Do the torque balance equation, with the pivot at your feet. And you might as well assume that you’re horizontal, because you are for part of the pushup, and that’s where the maximum force will be. If we assume for simplicity that your arms are at one end of your body and your center of gravity is halfway down, you’re pushing half your weight. Given runner pat’s experiment, though, this is probably not a justified assumption.
This is true, but that horizontal distance is going to vary as the cosine of your angle from horizontal. Doing pushups against a slightly inclined wall (so that you are vertical at the top) would be extremely easy, as nearly all your weight would stay on your feet.
You’re right, but so is Machine Elf.
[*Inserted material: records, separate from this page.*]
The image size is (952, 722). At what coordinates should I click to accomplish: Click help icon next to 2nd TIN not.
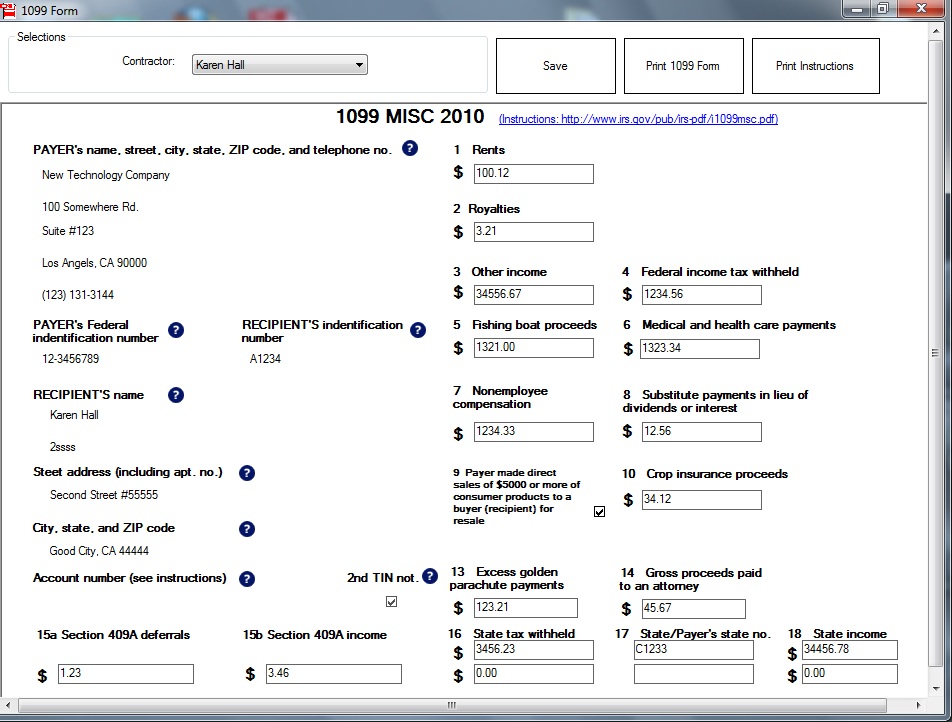point(429,576)
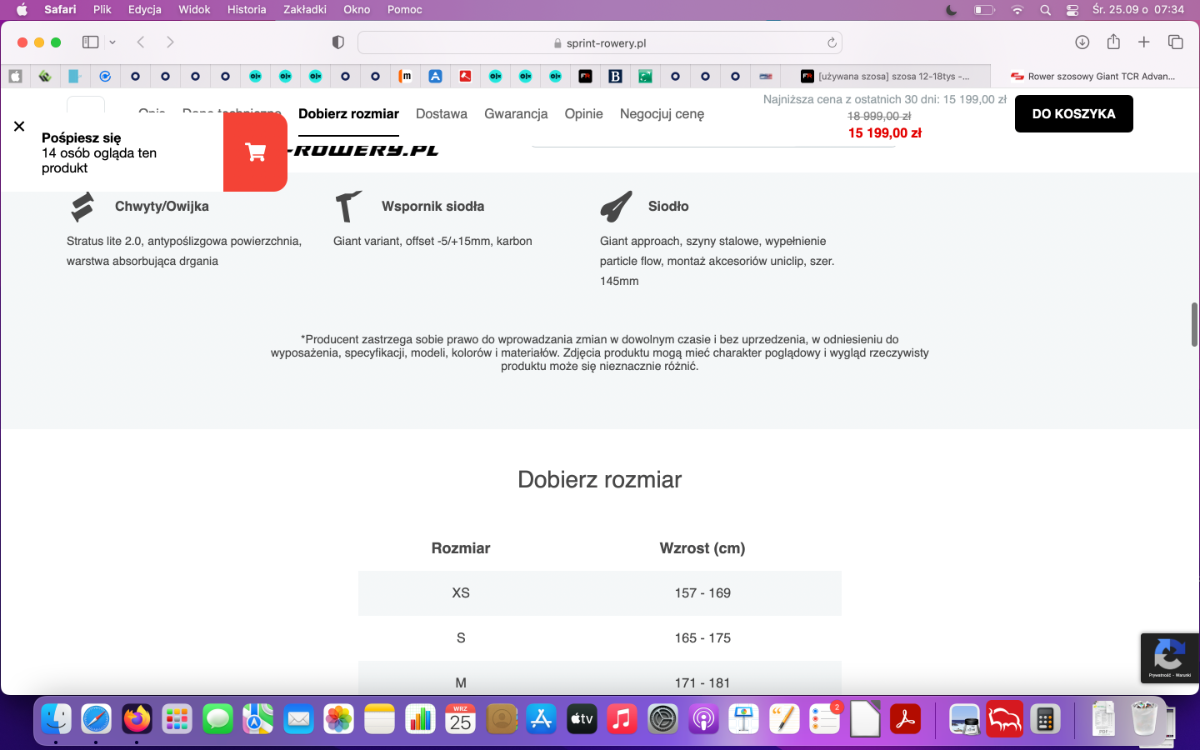Toggle the Safari sidebar
The image size is (1200, 750).
click(x=90, y=42)
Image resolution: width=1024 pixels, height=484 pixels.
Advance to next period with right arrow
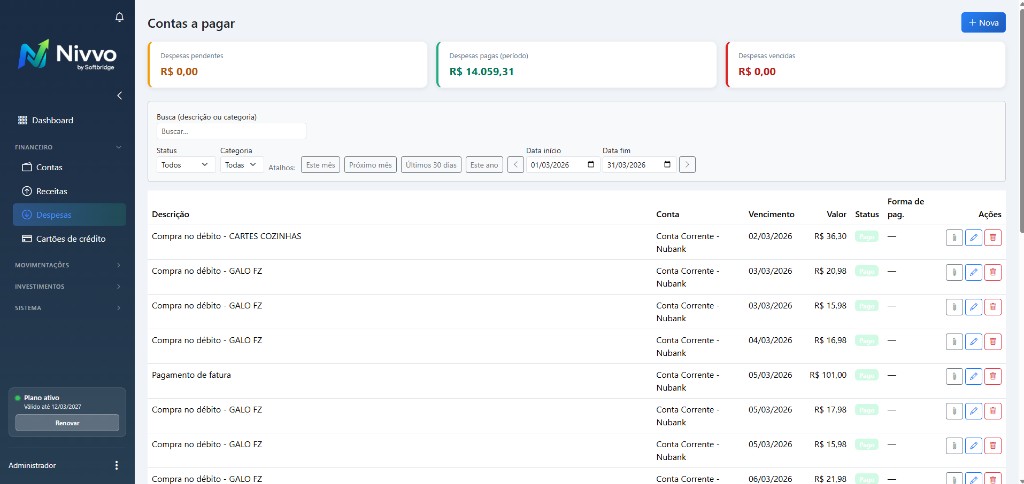tap(687, 164)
By changing your angle relative to horizontal, you’re moving your center of gravity.
Standing straight up your center of gravity is, necessarily at your feet (otherwise you’d fall over). So as you get closer to vertical (heads up) more and more of your weight is carried by your feet and less by your arms. If you were to raise your feet instead, more of the weight would be carried by your arms.
It’s been a LONG time since my high-school physics class, so there’s a good chance I’m saying this totally backwards.
Another data point - 156 currently, in push up (top and bottom positions the same) 118, about 75% of my body weight. RP’s was 78% of his body weight. The difference probably related to differences in our centers’ of gravity (RP’s been disabled for a few years and does a lot of handcycling so likely has a center of gravity located higher up).
Kevbo, you’re making the same mistake I did. Tilting the floor is not the same thing as extending your arms further. The horizontal distance from your feet to your arms will vary with cos(theta), but so will the horizontal distance from feet to center of gravity, and it’s only the ratio of those two numbers that matters.